С этого дня Рамми оставалась дома. Вместе с обязанностями няньки Тара постепенно переложила на нее все заботы по кухне.
— У тебя так вкусно получается, ма! — как-то польстила ей Тара. — Недаром муженек мой говорит: «С тех пор, как начала готовить мама, я досыта наедаться стал».
— Ты с самого детства не любила на кухне возиться, — со вздохом проговорила мать и, помолчав, добавила: — Вот Самира часами, бывало, торчала у плиты.
— Что-то она уж давненько не показывалась у нас, — подхватила Тара. — Два воскресенья подряд не была… Подождем еще недельку, а там и сами наведаемся к ней.
— А может, сегодня сходим? Вот поест Харбанс — и пойдем.
— Сегодня тебе никак нельзя уходить, ма! — раздраженно заговорила дочь. — Видишь, сколько белья набралось! И все постирать надо. А там гляди — уж и вечер. Половина стирки — все пеленки да распашонки Мунни. Ты совсем избаловала ее, ма!.. — рассуждала Тара, не сводя с матери глаз: она наблюдала, какое впечатление произведут ее слова. Видя, что мать приняла их как должное, она успокоилась и, сняв сари, бросила его в кучу грязного белья.
О Бирене дочь и зять упоминали все реже. Рамми замечала это, и невеселые мысли приходили ей в голову. Охладели все к ее делу. Харбанс уже не носится, как прежде, по учреждениям. Она сидит дома, а дочь с мужем целые вечера где-то пропадают и всякий раз, уходя, просят ее не беспокоиться об ужине. Но ведь ей-то тоже есть хочется, и с ребенком на руках она отправляется разжигать тандур [12]. Да разве будешь себе готовить ужин? Испечет две лепешки да гороху на десять пайс положит — вот и весь ее ужин.

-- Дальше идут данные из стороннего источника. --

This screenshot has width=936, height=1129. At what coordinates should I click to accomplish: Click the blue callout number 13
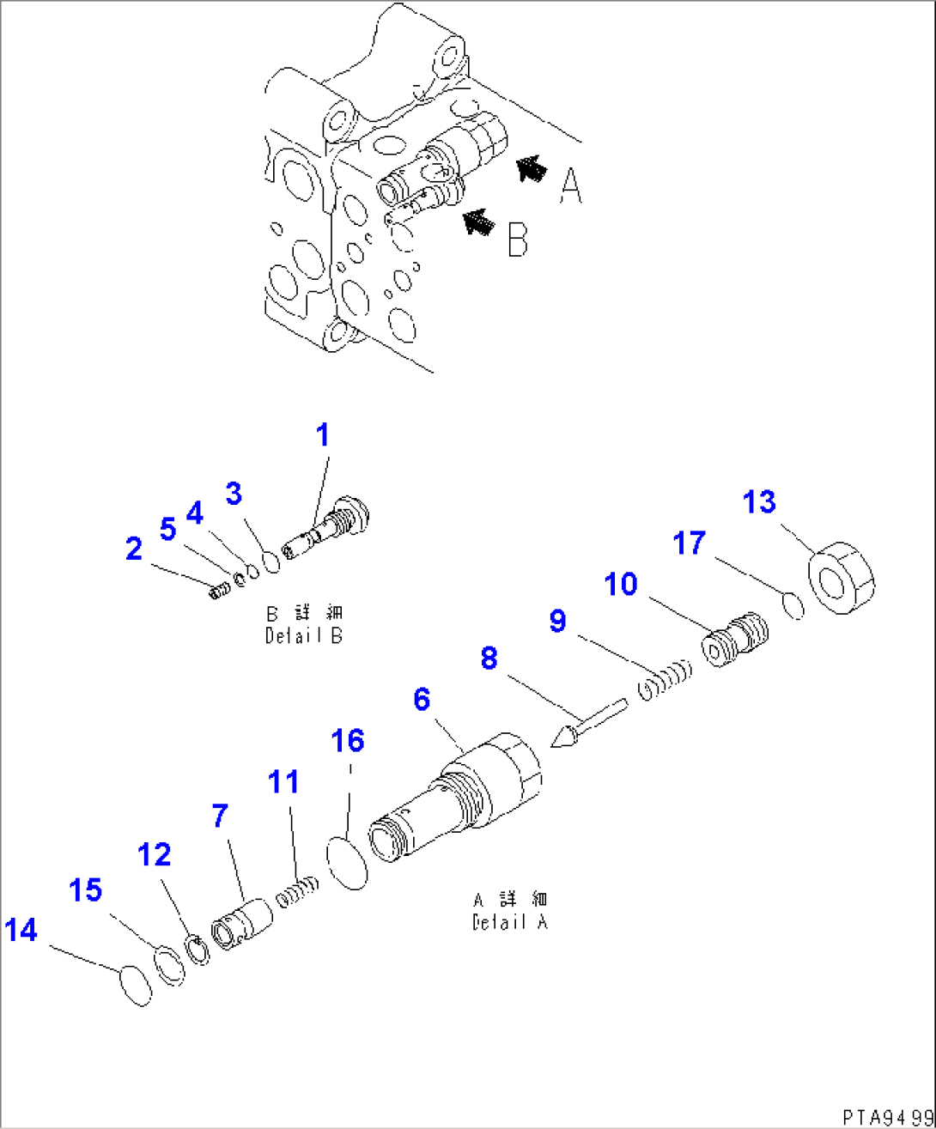759,501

С тех пор как Тара опять забеременела, она совсем ни за что не берется. А попробуй сделать замечание — сразу в крик. И матери поневоле приходится везти на себе весь дом, да еще и Мунни нянчить.

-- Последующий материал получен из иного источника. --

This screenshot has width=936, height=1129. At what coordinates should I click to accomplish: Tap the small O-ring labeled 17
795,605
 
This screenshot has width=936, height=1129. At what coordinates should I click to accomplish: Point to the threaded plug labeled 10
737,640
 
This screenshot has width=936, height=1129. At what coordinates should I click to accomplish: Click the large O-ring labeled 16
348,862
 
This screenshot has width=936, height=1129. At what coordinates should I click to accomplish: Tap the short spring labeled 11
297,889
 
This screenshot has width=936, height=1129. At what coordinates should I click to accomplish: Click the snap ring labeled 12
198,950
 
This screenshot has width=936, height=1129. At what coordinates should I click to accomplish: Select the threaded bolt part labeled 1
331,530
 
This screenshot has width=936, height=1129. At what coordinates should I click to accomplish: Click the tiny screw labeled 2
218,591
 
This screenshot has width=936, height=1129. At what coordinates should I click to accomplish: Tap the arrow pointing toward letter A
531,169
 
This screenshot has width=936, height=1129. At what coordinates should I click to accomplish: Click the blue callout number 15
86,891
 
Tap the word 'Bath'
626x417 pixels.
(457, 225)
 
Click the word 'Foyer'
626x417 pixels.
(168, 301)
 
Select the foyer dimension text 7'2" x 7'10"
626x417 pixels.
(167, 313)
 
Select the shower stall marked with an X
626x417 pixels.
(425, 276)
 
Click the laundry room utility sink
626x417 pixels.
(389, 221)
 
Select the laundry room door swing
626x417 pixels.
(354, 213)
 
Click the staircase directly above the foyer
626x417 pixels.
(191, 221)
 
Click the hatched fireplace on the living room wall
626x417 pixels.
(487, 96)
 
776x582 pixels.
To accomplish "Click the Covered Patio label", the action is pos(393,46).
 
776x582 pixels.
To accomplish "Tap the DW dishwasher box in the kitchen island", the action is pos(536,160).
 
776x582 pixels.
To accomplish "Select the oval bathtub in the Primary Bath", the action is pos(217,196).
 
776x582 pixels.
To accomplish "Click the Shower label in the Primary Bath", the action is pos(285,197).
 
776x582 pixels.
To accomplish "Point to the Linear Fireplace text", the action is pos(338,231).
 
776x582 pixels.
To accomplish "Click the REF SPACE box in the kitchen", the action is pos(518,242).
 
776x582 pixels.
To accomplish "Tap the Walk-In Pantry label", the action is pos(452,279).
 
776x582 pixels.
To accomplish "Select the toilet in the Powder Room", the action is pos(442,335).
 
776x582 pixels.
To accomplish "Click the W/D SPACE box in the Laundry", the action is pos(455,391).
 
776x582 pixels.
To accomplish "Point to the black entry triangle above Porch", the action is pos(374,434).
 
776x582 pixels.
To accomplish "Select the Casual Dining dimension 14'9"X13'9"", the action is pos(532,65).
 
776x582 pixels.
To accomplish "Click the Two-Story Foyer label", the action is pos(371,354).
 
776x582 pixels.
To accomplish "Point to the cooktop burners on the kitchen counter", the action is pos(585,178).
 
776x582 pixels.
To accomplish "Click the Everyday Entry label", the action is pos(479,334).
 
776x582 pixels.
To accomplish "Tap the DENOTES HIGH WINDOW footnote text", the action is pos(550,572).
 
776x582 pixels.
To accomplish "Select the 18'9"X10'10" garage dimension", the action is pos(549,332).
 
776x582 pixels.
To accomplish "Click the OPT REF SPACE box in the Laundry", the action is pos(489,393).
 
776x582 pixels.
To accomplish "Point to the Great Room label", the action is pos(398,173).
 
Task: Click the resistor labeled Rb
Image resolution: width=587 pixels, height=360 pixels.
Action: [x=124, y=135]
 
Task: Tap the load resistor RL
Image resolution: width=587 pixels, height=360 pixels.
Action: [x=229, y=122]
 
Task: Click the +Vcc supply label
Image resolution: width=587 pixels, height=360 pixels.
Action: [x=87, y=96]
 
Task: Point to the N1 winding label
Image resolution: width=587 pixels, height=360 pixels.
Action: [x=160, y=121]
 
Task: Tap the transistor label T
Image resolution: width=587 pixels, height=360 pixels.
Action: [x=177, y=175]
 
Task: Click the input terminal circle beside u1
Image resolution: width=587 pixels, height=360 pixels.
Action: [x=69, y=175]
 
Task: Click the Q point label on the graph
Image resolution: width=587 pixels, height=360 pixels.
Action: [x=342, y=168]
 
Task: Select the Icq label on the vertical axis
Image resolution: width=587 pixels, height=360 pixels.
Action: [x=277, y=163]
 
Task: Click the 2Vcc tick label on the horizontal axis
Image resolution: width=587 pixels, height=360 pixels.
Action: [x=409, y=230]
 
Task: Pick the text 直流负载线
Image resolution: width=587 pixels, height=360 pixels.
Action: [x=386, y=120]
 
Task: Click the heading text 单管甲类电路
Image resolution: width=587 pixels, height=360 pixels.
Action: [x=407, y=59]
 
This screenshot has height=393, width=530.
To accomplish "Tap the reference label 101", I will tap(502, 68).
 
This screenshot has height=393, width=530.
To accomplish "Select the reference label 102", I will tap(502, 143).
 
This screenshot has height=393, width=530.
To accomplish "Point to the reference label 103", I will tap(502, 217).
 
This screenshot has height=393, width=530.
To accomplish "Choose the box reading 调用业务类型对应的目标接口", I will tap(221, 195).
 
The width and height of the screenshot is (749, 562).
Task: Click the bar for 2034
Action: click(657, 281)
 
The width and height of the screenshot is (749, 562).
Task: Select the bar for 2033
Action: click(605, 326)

Слыша, как Харбанс приглашает свояченицу, Тара недовольно морщилась.
— Для тебя же приглашаю, — внушал ей муж. — Пригласи я другую медсестру — за визит платить надо. Рупий пять, а то и десять.
Но Тара была непреклонна. Видя, что сестра хмурится при одном лишь ее появлении, Самира почти совсем перестала бывать у них, а если изредка заходила, то лишь затем, чтобы повидаться с матерью.

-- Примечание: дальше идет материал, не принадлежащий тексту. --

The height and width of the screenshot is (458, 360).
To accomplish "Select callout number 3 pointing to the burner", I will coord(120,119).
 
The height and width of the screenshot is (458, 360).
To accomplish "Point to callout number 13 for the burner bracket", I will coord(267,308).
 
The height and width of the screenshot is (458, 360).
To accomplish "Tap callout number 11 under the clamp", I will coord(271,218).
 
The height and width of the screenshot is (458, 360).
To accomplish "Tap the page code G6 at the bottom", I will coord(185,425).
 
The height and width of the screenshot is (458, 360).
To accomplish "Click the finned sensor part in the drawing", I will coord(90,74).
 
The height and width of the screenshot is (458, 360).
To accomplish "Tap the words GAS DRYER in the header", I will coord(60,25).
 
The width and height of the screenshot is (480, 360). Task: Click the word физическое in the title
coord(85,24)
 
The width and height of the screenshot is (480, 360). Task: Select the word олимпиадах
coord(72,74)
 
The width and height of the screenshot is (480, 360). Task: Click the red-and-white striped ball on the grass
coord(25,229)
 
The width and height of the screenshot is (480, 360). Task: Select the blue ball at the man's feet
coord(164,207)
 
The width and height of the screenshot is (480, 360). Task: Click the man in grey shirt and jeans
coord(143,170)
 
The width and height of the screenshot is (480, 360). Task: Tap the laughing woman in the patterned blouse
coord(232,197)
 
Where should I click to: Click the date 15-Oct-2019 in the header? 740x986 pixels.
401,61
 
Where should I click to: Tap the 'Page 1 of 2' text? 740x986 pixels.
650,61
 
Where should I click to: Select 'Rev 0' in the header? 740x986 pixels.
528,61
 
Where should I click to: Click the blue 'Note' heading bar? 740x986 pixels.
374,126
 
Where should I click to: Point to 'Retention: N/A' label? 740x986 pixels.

Иногда Самиру навещал отец. Правда, у нее он не задерживался: справившись о делах и о здоровье, тут же уходил. Иногда тайком совал ей в руку несколько рупий. Случалось, они усаживались на лужайке перед общежитием, и он подробно рассказывал ей о своих радостях и огорчениях: жаловался на зрение, на боли в пояснице. Самира приносила ему десяток таблеток или флакон микстуры.
Полученные медикаменты Шьямлал бережно складывал на единственной полке, что была в его каморке, и принимал только, когда начинались боли в суставах или пояснице. Он утешал себя тем, что Самира получила специальность. Изредка — обычно раз в месяц — Шьямлал наведывался к Таре. Когда хозяев не было дома, он до вечера отдыхал на кровати жены. Всегда подробно расспрашивал жену и дочь о деле Бирена: не слышно ли чего нового.
— Да что тут нового? — отвечала Рамми со вздохом. — Вот уж два месяца никаких вестей. У Харбанса времени все не хватает. Самой тоже не до этого: Тару нельзя оставить одну.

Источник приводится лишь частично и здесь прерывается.